In [1]:
import numpy as np
import random

# Create empty board
def create_board():
    return np.zeros(9)

# Make a move on the board
def make_move(board, position, player):
    board[position] = player
    return board

# Check if a player has won
def check_winner(board, player):
    # Define winning combinations
    wins = [[0,1,2], [3,4,5], [6,7,8],  # Rows
            [0,3,6], [1,4,7], [2,5,8],  # Columns
            [0,4,8], [2,4,6]]           # Diagonals

    for win in wins:
        if all(board[i] == player for i in win):
            return True
    return False

# Check if game is a draw
def check_draw(board):
    return 0 not in board

# Get list of empty positions
def get_empty_positions(board):
    return [i for i, value in enumerate(board) if value == 0]

# Q-learning functions
def get_state_key(board):
    return str(list(board))

# Initialize Q-table (dictionary to store state-action values)
q_table = {}

# Choose action based on Q-values or random exploration
def choose_action(board, epsilon=0.1):
    if random.random() < epsilon:
        return random.choice(get_empty_positions(board))

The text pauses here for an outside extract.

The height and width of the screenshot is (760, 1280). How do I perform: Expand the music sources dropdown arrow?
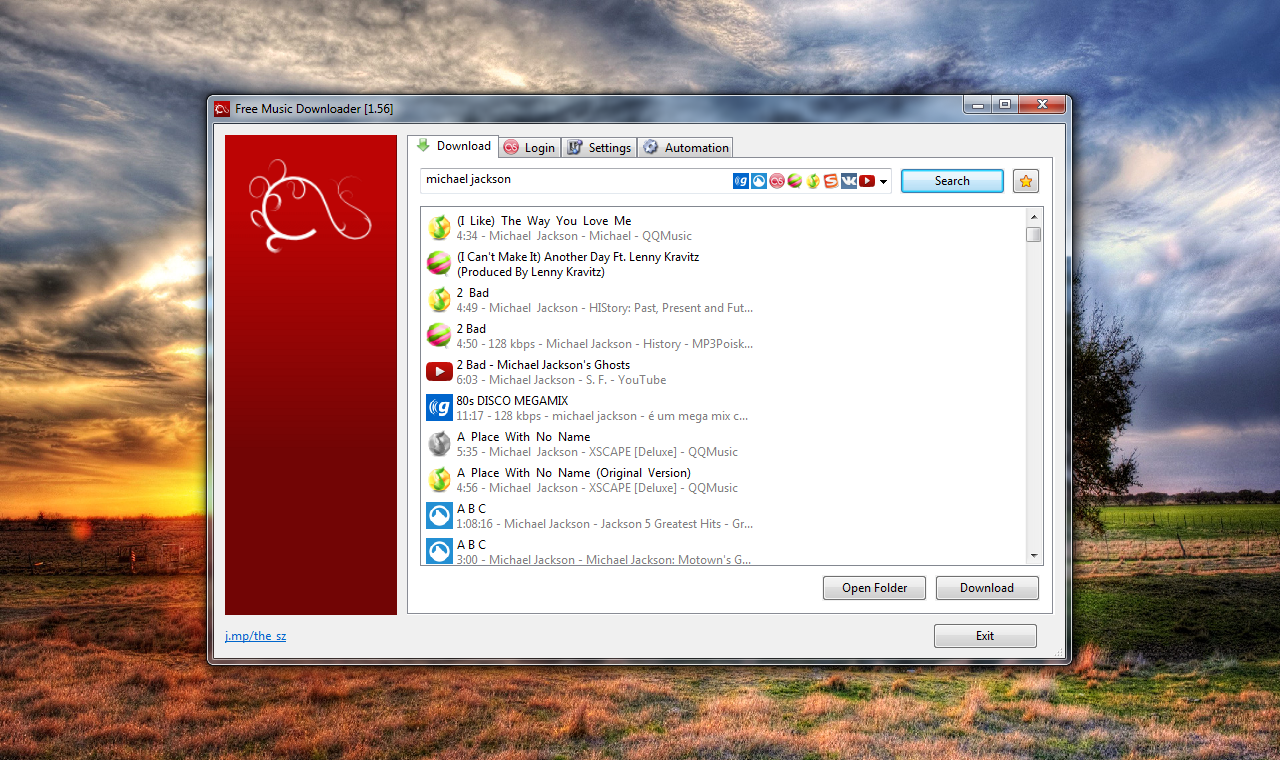coord(884,182)
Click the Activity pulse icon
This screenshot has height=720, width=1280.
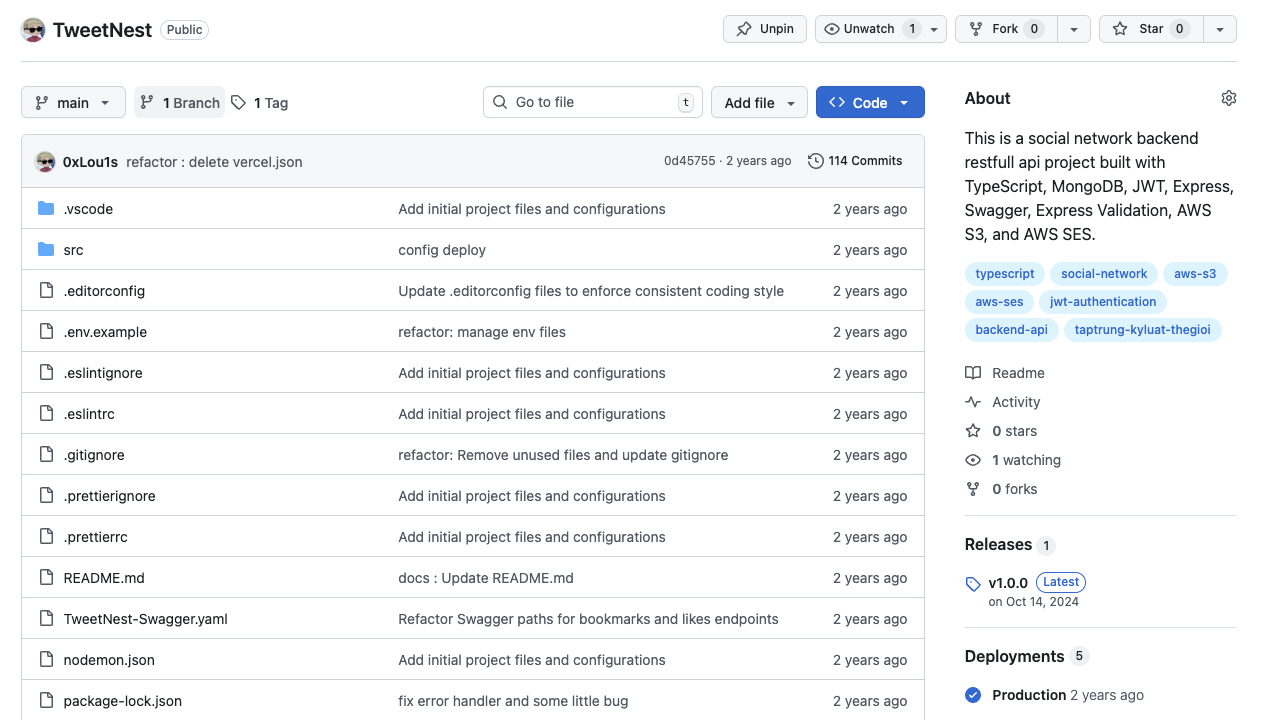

    state = get_state_key(board)
    if state not in q_table:
        return random.choice(get_empty_positions(board))

    return max(get_empty_positions(board),
              key=lambda x: q_table[state].get(x, 0))

# Train the AI
def train_ai(episodes=5000):
    for episode in range(episodes):
        board = create_board()

        while True:
            # AI move (Player 1)
            state = get_state_key(board)
            if state not in q_table:
                q_table[state] = {}

            pos = choose_action(board)
            board = make_move(board, pos, 1)

            # Check if AI wins
            if check_winner(board, 1):
                q_table[state][pos] = 1
                break

            # Check draw
            if check_draw(board):
                q_table[state][pos] = 0.5
                break

            # Random opponent move (Player -1)
            opponent_pos = random.choice(get_empty_positions(board))
            board = make_move(board, opponent_pos, -1)

            # Check if opponent wins
            if check_winner(board, -1):
                q_table[state][pos] = -1
                break

            # Check draw
            if check_draw(board):
                q_table[state][pos] = 0.5
                break

# Play game against AI
def play_game():
    board = create_board()

    while True:
        # Print current board
        print("\nCurrent board:")
        print(board.reshape(3,3))

        # AI move
        ai_pos = choose_action(board, epsilon=0)
        board = make_move(board, ai_pos, 1)
        print("\nAI moved at position:", ai_pos)
        print(board.reshape(3,3))

        # Check if AI wins
        if check_winner(board, 1):
            print("AI wins!")
            break

        # Check draw
        if check_draw(board):
            print("It's a draw!")
            break

        # Player move
        while True:
            try:
                pos = int(input("\nEnter your move (0-8): "))
                if pos in get_empty_positions(board):
                    break
                print("Invalid move, try again")
            except:
                print("Invalid input, try again")

        board = make_move(board, pos, -1)

        # Check if player wins
        if check_winner(board, -1):
            print("\nYou win!")
            print(board.reshape(3,3))
            break

        # Check draw
        if check_draw(board):
            print("\nIt's a draw!")
            print(board.reshape(3,3))
            break

# Main game
print("Training AI...")
train_ai()
print("Training complete!")
print("\nGame starts!")
print("You are O (player -1)")
print("AI is X (player 1)")
print("Positions are numbered 0-8, left to right, top to bottom")
print("Example board with positions:")
print(np.arange(9).reshape(3,3))

play_game()

Training AI...
Training complete!

Game starts!
You are O (player -1)
AI is X (player 1)
Positions are numbered 0-8, left to right, top to bottom
Example board with positions:
[[0 1 2]
 [3 4 5]
 [6 7 8]]

Current board:
[[0. 0. 0.]
 [0. 0. 0.]
 [0. 0. 0.]]

AI moved at position: 0
[[1. 0. 0.]
 [0. 0. 0.]
 [0. 0. 0.]]

Enter your move (0-8): 2

Current board:
[[ 1.  0. -1.]
 [ 0.  0.  0.]
 [ 0.  0.  0.]]

AI moved at position: 1
[[ 1.  1. -1.]
 [ 0.  0.  0.]
 [ 0.  0.  0.]]

Enter your move (0-8): 6

Current board:
[[ 1.  1. -1.]
 [ 0.  0.  0.]
 [-1.  0.  0.]]

AI moved at position: 4
[[ 1.  1. -1.]
 [ 0.  1.  0.]
 [-1.  0.  0.]]

Enter your move (0-8): 8

Current board:
[[ 1.  1. -1.]
 [ 0.  1.  0.]
 [-1.  0. -1.]]

AI moved at position: 7
[[ 1.  1. -1.]
 [ 0.  1.  0.]
 [-1.  1. -1.]]
AI wins!